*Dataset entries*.
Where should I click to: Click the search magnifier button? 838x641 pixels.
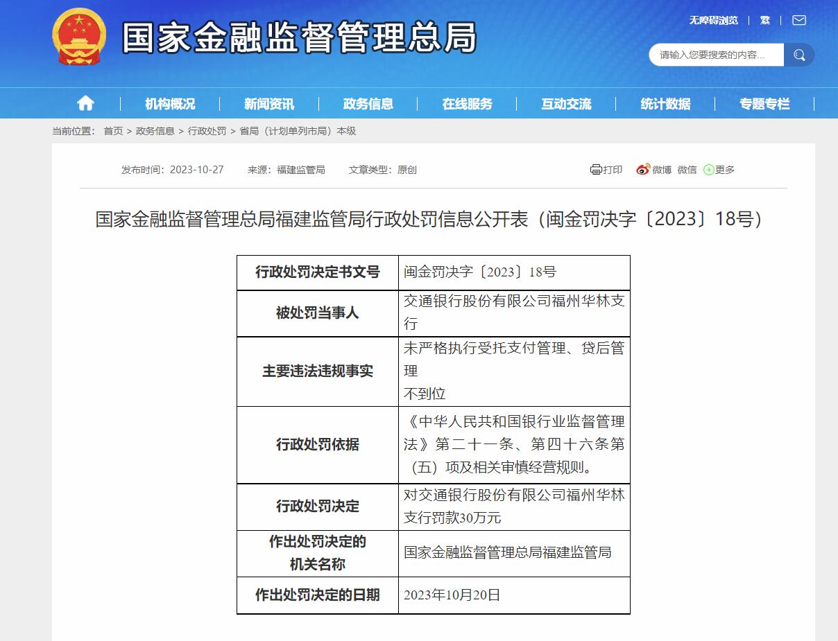point(798,54)
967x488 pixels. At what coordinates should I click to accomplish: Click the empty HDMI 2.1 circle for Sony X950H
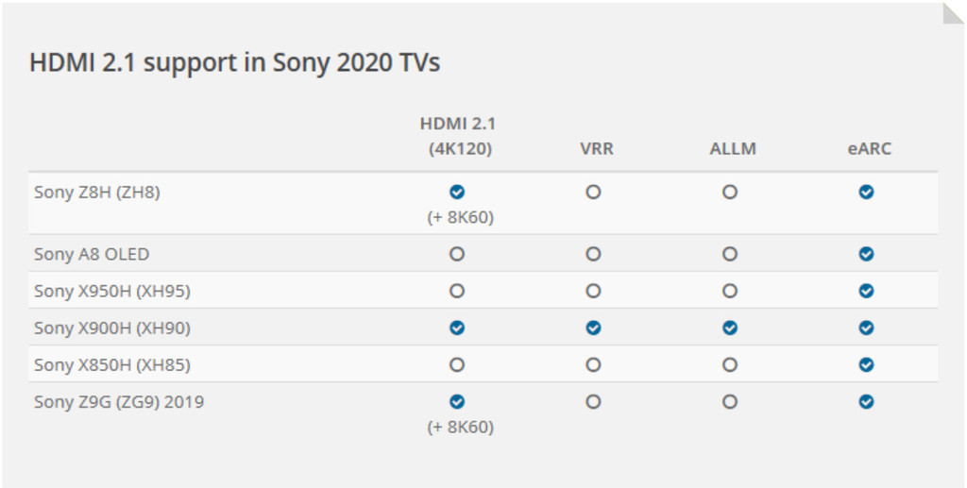457,291
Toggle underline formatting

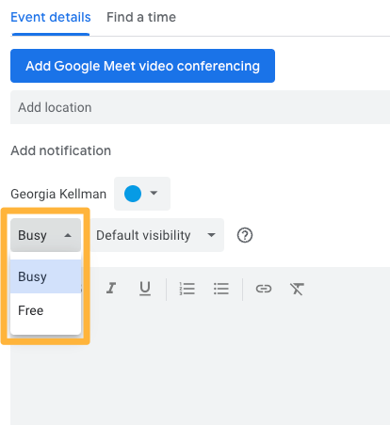pos(145,289)
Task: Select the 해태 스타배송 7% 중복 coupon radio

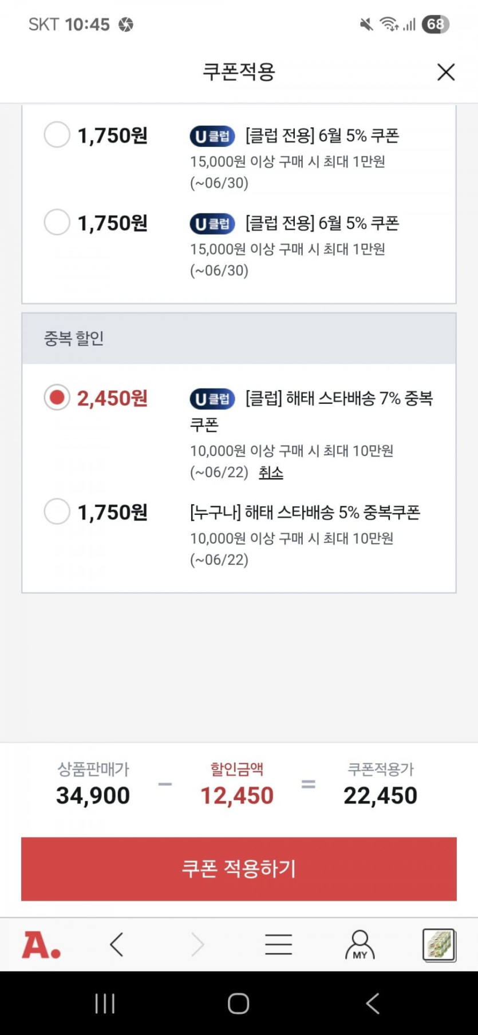Action: point(57,397)
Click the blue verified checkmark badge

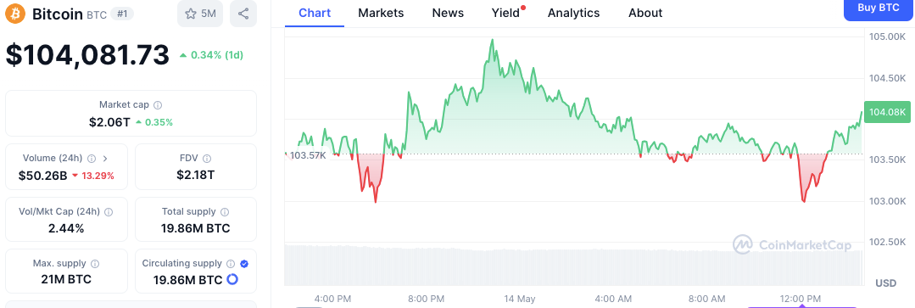coord(244,264)
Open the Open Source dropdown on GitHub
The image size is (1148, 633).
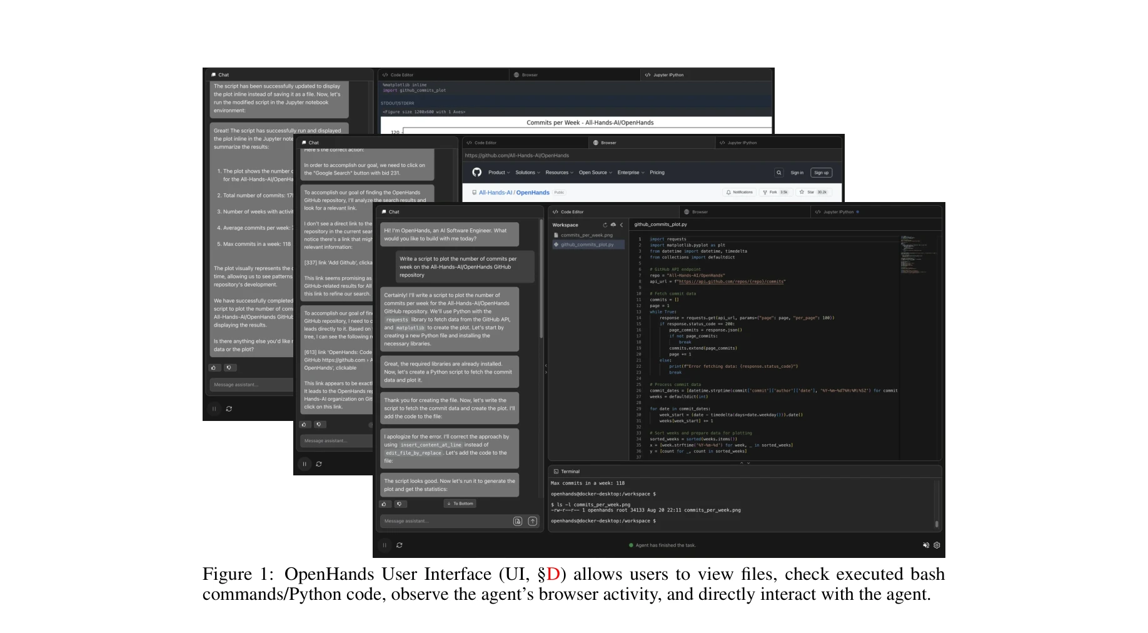coord(595,173)
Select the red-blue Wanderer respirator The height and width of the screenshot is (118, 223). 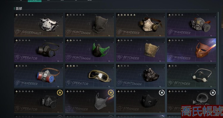pos(39,75)
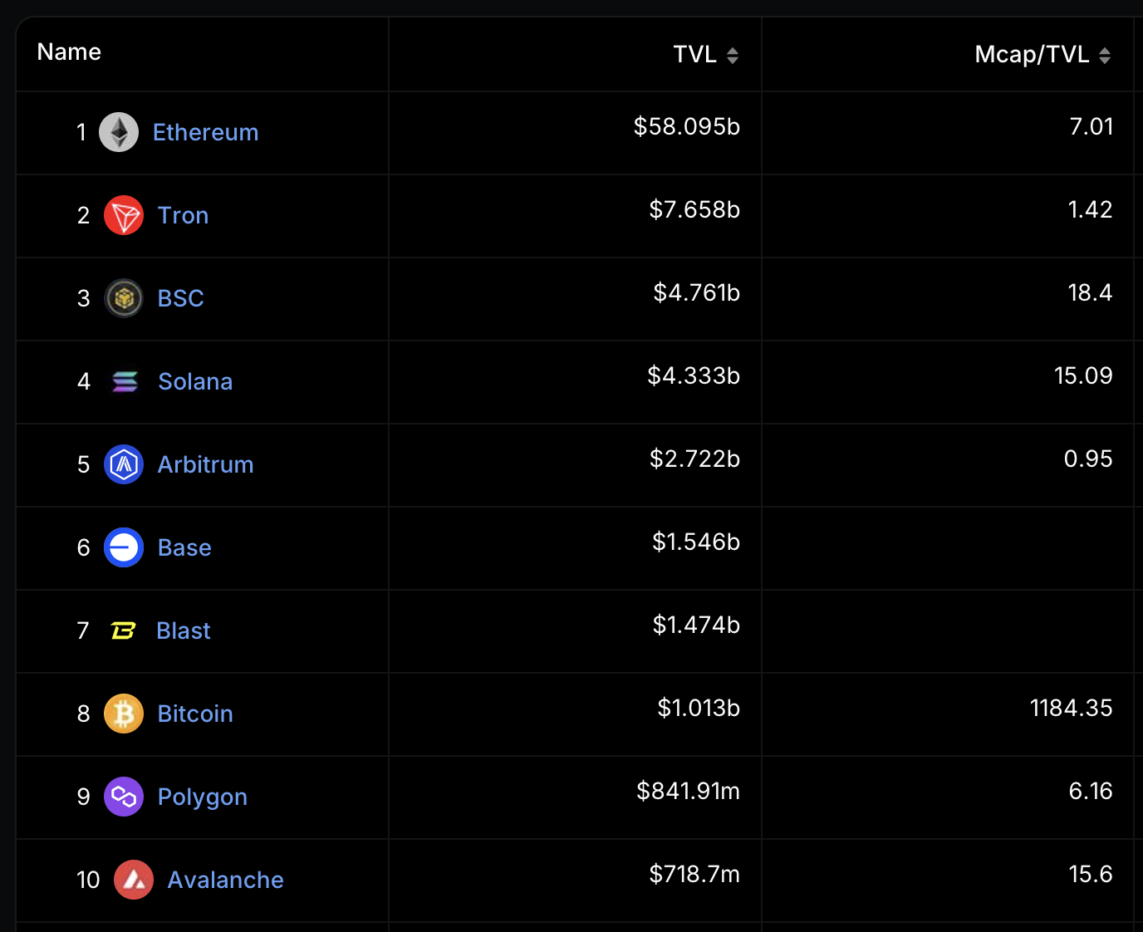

*WORK TO BE COMPLETED*. Repeat exactly, and only, the entries from the line with "967x488 pixels. At" through the line with "Open the Open Source dropdown on GitHub". Pictures are skipped.

*SOLUTION TO THIS TASK*.
967x488 pixels. At what coordinates should I click to accomplish: Click the empty HDMI 2.1 circle for Sony X950H
457,291
Toggle underline formatting

pos(145,289)
Task: Select the 해태 스타배송 7% 중복 coupon radio

Action: point(57,397)
Click the blue verified checkmark badge

coord(244,264)
Open the Open Source dropdown on GitHub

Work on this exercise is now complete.